Sunday, January 15, 2012
California Supreme Court Limits Certain Manufacturers' Asbestos Liability in O'Neil, Describes Navy's Conduct Leading to Asbestos Injury for Service Members
In O'Neil v. Crane Co., the California Supreme Court this past week rejected asbestos liability for manufacturers whose products are added by third parties to other products that contain asbestos. No. S177401, slip op. (Cal. Jan. 12, 2012) Download O'Neil v. Crane Co_Cal Supreme Court_2012. The plaintiffs had argued that the defendants should be held liable because of the foreseeability that their products would be combined with other asbestos-containing products to which plaintiff was exposed, but in its opinion the Court highlighted that the defendant's product did not require asbestos-containing products and in fact could have been with used in combination with non-asbestos-containing products.
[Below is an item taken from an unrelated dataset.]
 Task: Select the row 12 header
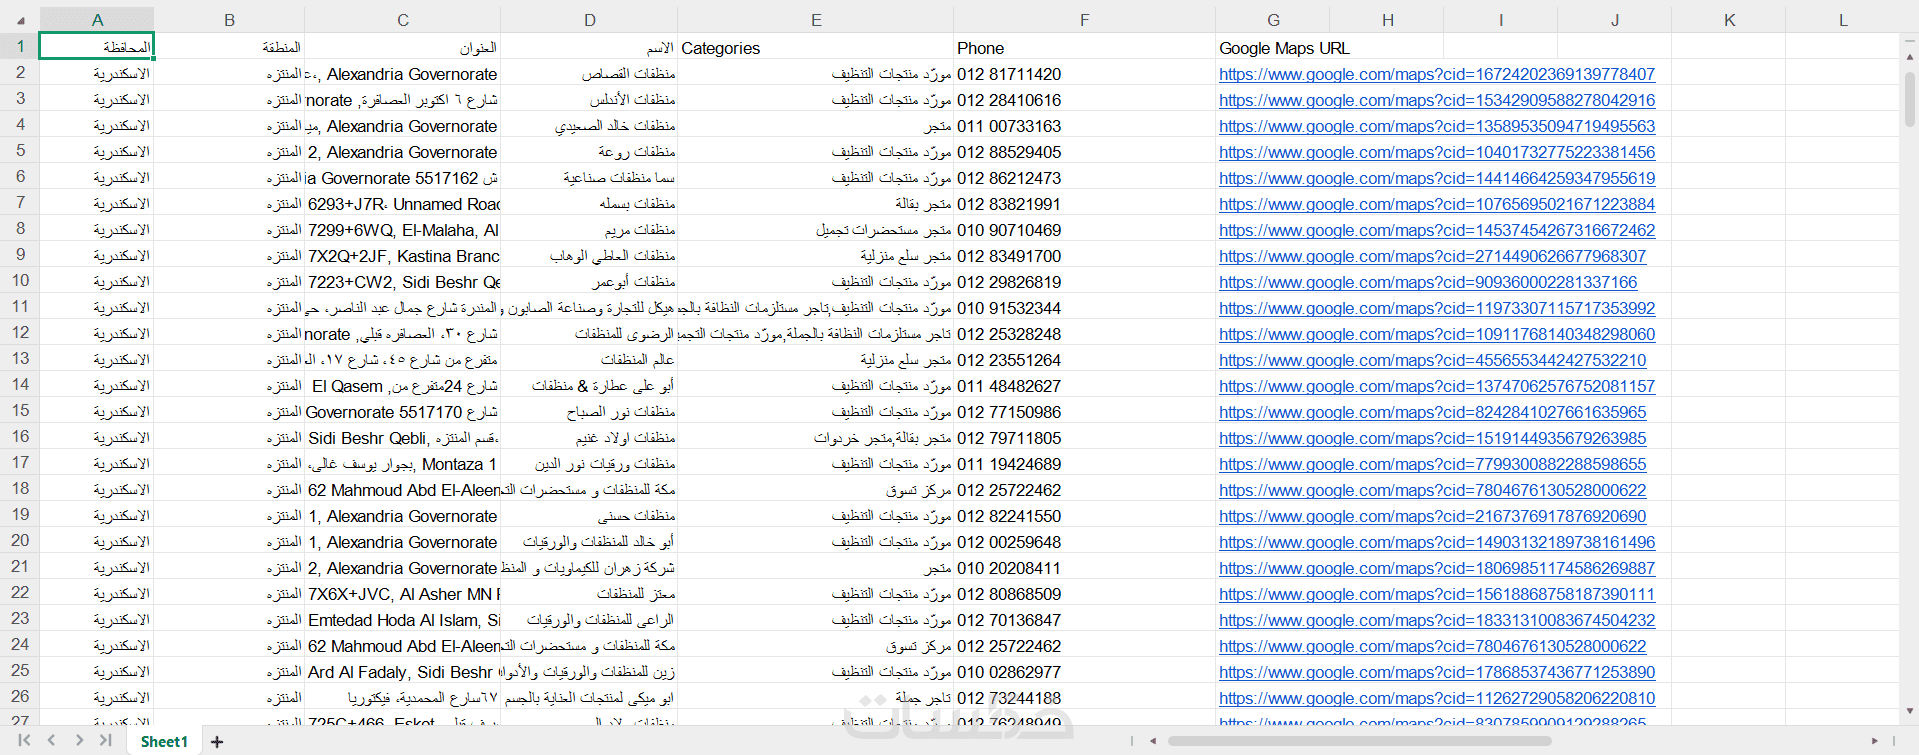(x=20, y=333)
Id. at 1, 12.
In its analysis, the opinion quotes Professor Alan Calnan's and my introductory asbestos article for the 2008 asbestos symposium at Southwestern Law School that Professor Calnan and I co-chaired, and at which co-blog editor Howard Erichson also spoke. Id. at 17 n. 19 (noting that "[s]ome commentators have observed that, due to the bankruptcies of...major suppliers of asbestos-containing products, asbestos personal injury litigants have shifted their focus in the past decade to 'ever-more peripheral defendants'"); Download Calnan & Stier_Perspectives on Asbestos Litigation_Overview and Preview_2008.
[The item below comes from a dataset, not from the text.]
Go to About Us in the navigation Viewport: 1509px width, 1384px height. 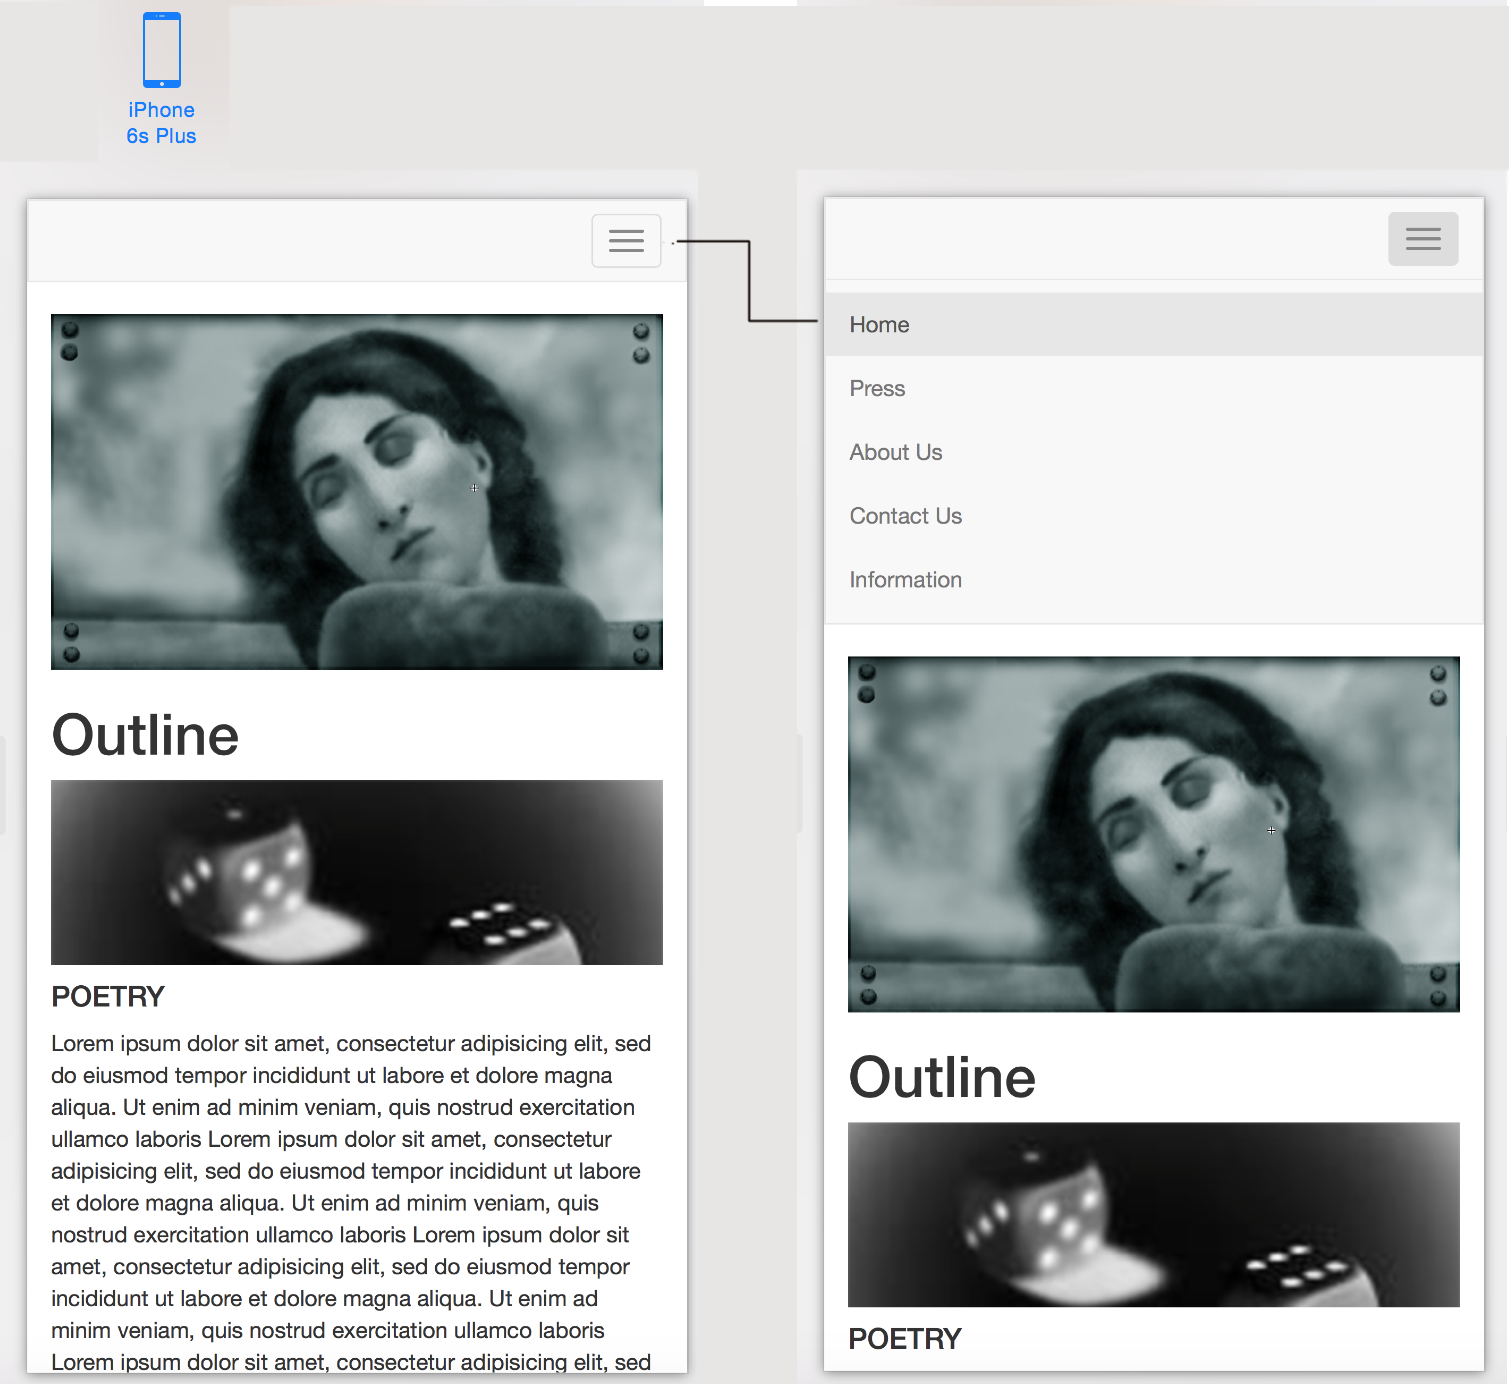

The facts in O'Neil underscore the federal government's role in asbestos injury to those in military service. From 1965 to 1967, plaintiff O'Neil served in the boiler room on the USS Oriskany, a Navy aircraft carrier authorized in 1942 and launched in 1945. Id. at 5. The Court notes that "[a]s early as 1922, the Navy was aware that airborne asbestos could potentially cause lung diseases," and "[i]ts industrial hygienists conducted studies on the health effects of asbestos exposure from the prewar period until well into the 1960s." Id. Nevertheless, the "Navy preferred asbestos over other types of insulating materials because it was lightweight, strong, and effective"; "Navy specifications required the use of asbestos-containing insulation"; and the Navy even ordered the conservation of asbestos in 1942 for the war effort. Id. at 2-3. Even if asbestos was beneficial militarily, the Navy might still have taken safety precautions to protect seamen. But as the Court notes, "the Navy did not warn seamen about the hazards of working with asbestos-containing materials and did not advise them to wear respirators or take other precautions during dusty work." Id. at 5-6.
The Navy is immune from suit because of the discretionary function exception to waivers of sovereign immunity. Id. at 6 (citing Collins v. Plant Insulation Co., 110 Cal. Rptr. 3d 241 (Cal. Ct. App. 2010), and Sea-Land Service, Inc. v. United States, 919 F.2d 888, 892-93 (3d Cir. 1990)). But through the Department of Veterans Affairs, the federal government does provide healthcare benefits, disability compensation, and dependency and indemnity compensation for veterans whose death stems from a service-related injury or disease, and has information specifically tailored to servicemen exposed to asbestos. See Dep't of Veterans Affairs, Occupational and Environmental Exposures: Asbestos. Removing such claims from litigation may be well-advised for the Navy, but one wonders if the apparently small and rigidly determined amounts of compensation by the VA offered are consistent with a government that also fully funds the 9/11 Victims Compensation Fund and demands a $20 billion Gulf Coast Claims Claims Facility from BP. To what degree has the low compensation offered by the federal government for its asbestos-related wrongs led to questionable claims against manufacturers, and the flooding of the courts with lawsuits?